| Try it |
Line by line, set down all the data below exactly, omitting any picture.

| Data for review |

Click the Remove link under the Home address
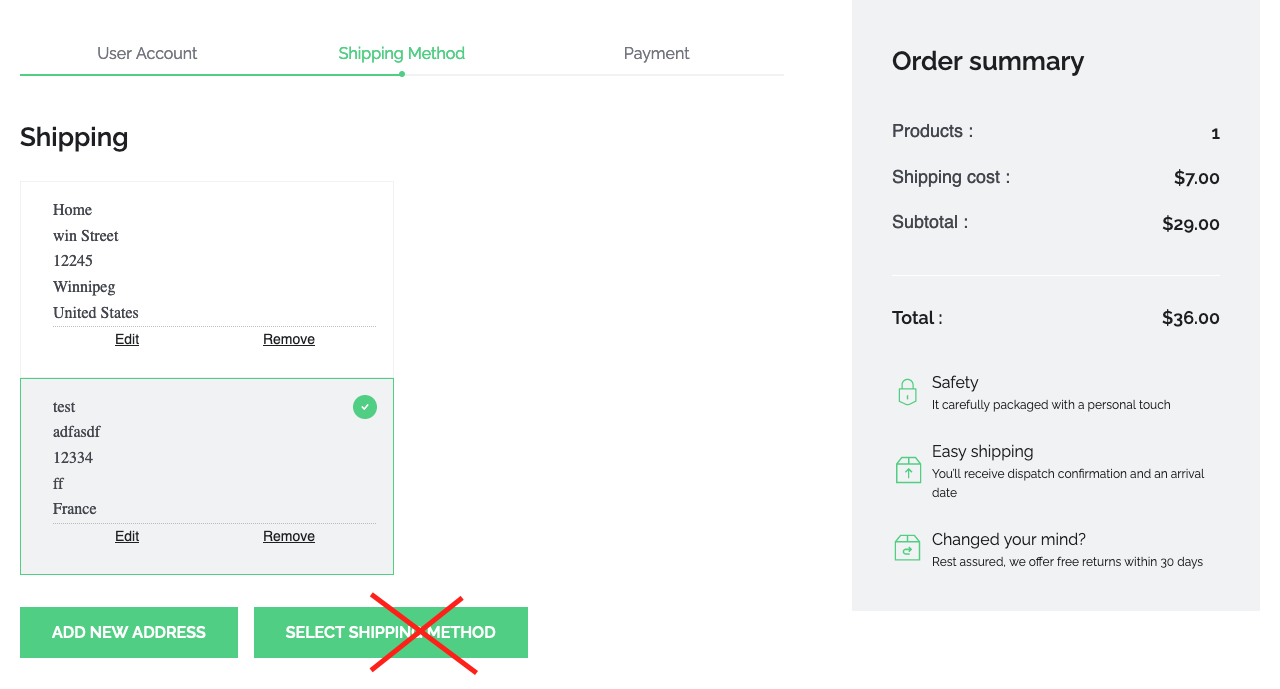The width and height of the screenshot is (1280, 689). pos(288,339)
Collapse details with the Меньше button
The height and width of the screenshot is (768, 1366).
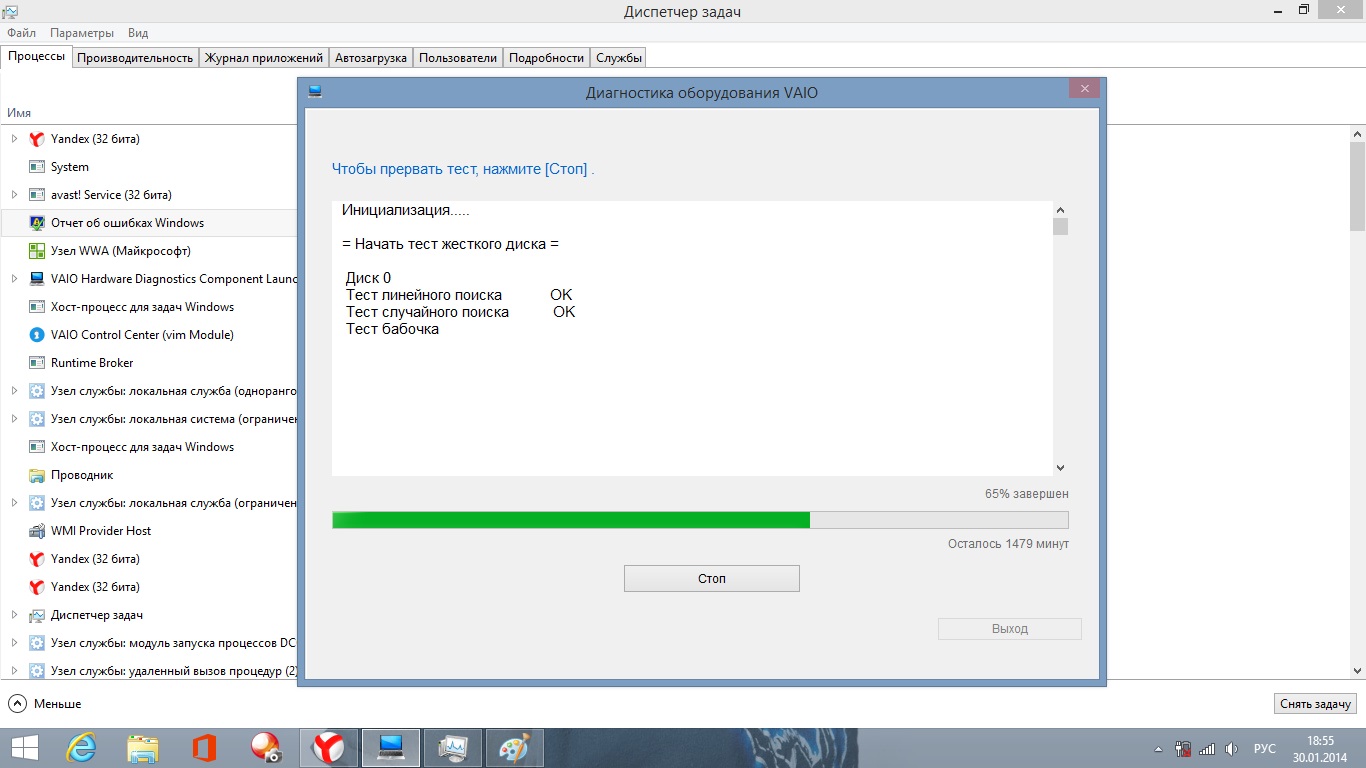(45, 704)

| Problem solution |
Click the Remove link under the Home address
The width and height of the screenshot is (1280, 689). pos(288,339)
Collapse details with the Меньше button
The height and width of the screenshot is (768, 1366).
(45, 704)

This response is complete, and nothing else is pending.